Lo smart working diventerà la regola?

Quello che stiamo praticando ora in massa è un home working, un lavoro da casa forzato che non corrisponde ai principi dello smart working. Questa situazione tuttavia ci sta facendo sperimentare molte novità. Si tratta di una prassi che probabilmente rimarrà, ma occore fare un cambiamento, porre delle precondizioni di tipo culturale, organizzativo e digitale. Ci vuole una infrastruttura tecnologica per abilitare queste forme, ma molto più importante è l’aspetto culturale-organizzativo, l’introduzione di un cambio di mentalità e modalità organizzative in tutti i soggetti coinvolti: imprenditori, pubbliche amministrazioni, dipendenti, sindacati.

La pubblica amministrazione è un esempio interessante. Prima della pandemia, solo il 16% delle PA italiane aveva avviato sperimentazioni di smart working, oggi invece l’80% dei dipendenti pubblici è in smart working. È una situazione emergenziale, molti non riescono a fare vero smart working, perché non c’è libertà di scelta e accordo sugli obiettivi. Però è un punto di partenza, e il ministro della pubblica amministrazione Fabiana Dadone ha dichiarato di voler arrivare al 40% di dipendenti pubblici che praticano forme di smart woking anche dopo l’emergenza.
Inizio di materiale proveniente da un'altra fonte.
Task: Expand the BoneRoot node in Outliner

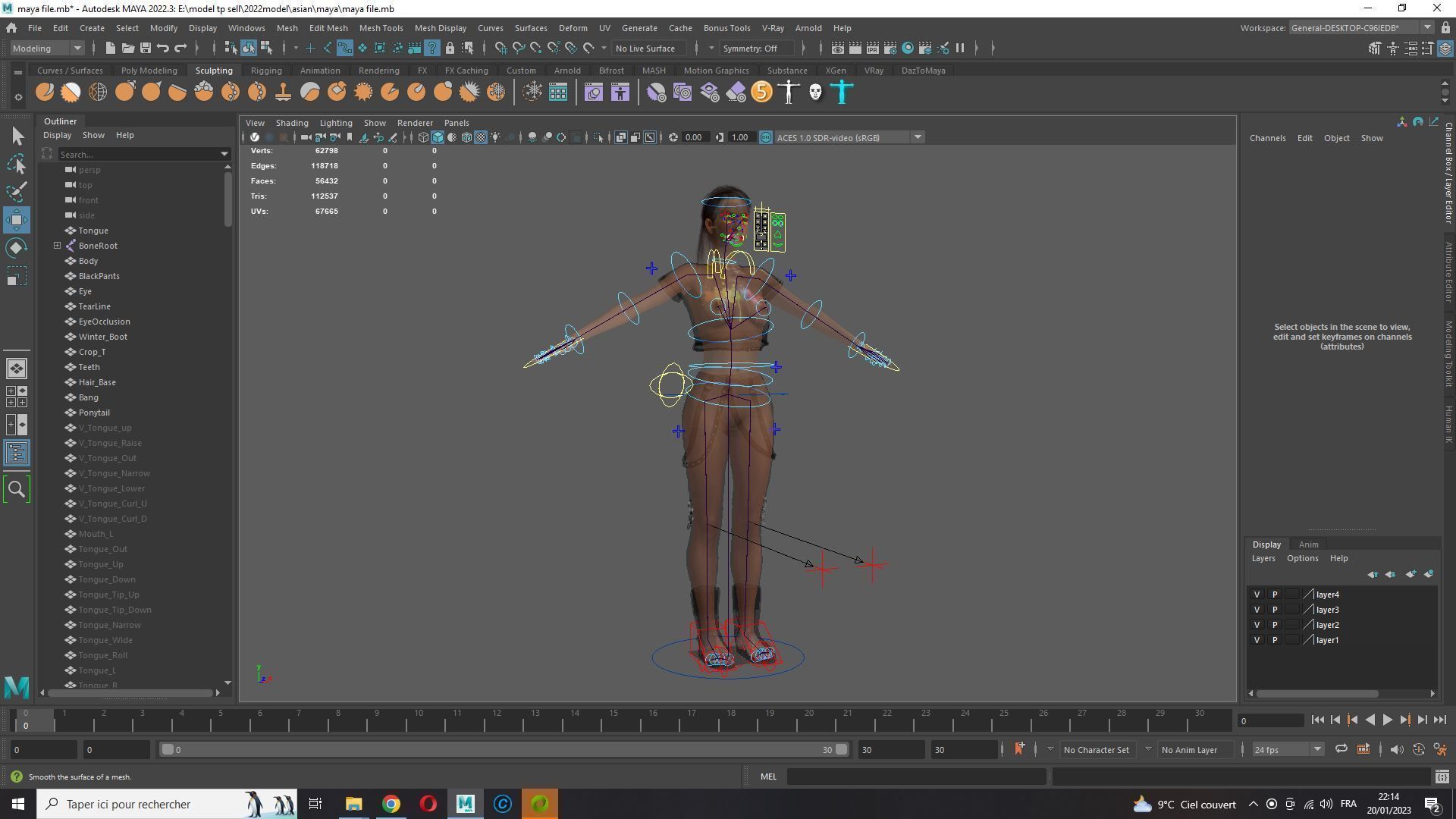Action: (x=58, y=246)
Come fare? Bisogna concordare con i dipendenti un piano e degli obiettivi su cui lavorare, mettendo al centro il benessere della persona, quindi limitare gli orari e definire spazi e momenti di lavoro, e definire quali sono i tempi, gli obiettivi, gli strumenti digitali da utilizzare in smart working

Politiche attive del lavoro

Un ambito importante su cui agire è quello delle politiche attive del lavoro, che purtroppo in Italia sono poco sviluppate e oggi servirebbero molto. Si tratta dell’insieme di misure e interventi per accompagnare le persone che sono fuori dal mercato del lavoro o ai suoi margini ad accedere al mercato del lavoro. Per farlo bisogna che le istituzioni deputate funzionino bene: i centri per l’impiego invece in Italia funzionano male, perchè sono sempre stati poco supportati. Occorre quindi far funzionare i centri per l’impiego, dotarli di risorse umane ed economiche e di strumenti, far funzionare il matching tra domanda e offerta di lavoro, attivare e rafforzare i servizi di orientamento e formazione.

Occorre anche fare rete con i nuovi attori del mondo del lavoro, come gli spazi di coworking, a cui si rivolgono molti freelance e che fanno a livello informale azioni di orientamento e accompagnamento, anche perché si trovano poche competenze nei centri per l’impiego su questi nuovi percorsi professionali che però sono sempre più diffusi. Un’azione di rete quindi per supportare tutte quelle persone che sono escluse dal mercato del lavoro, e che si teme aumenteranno in seguito alla pandemia.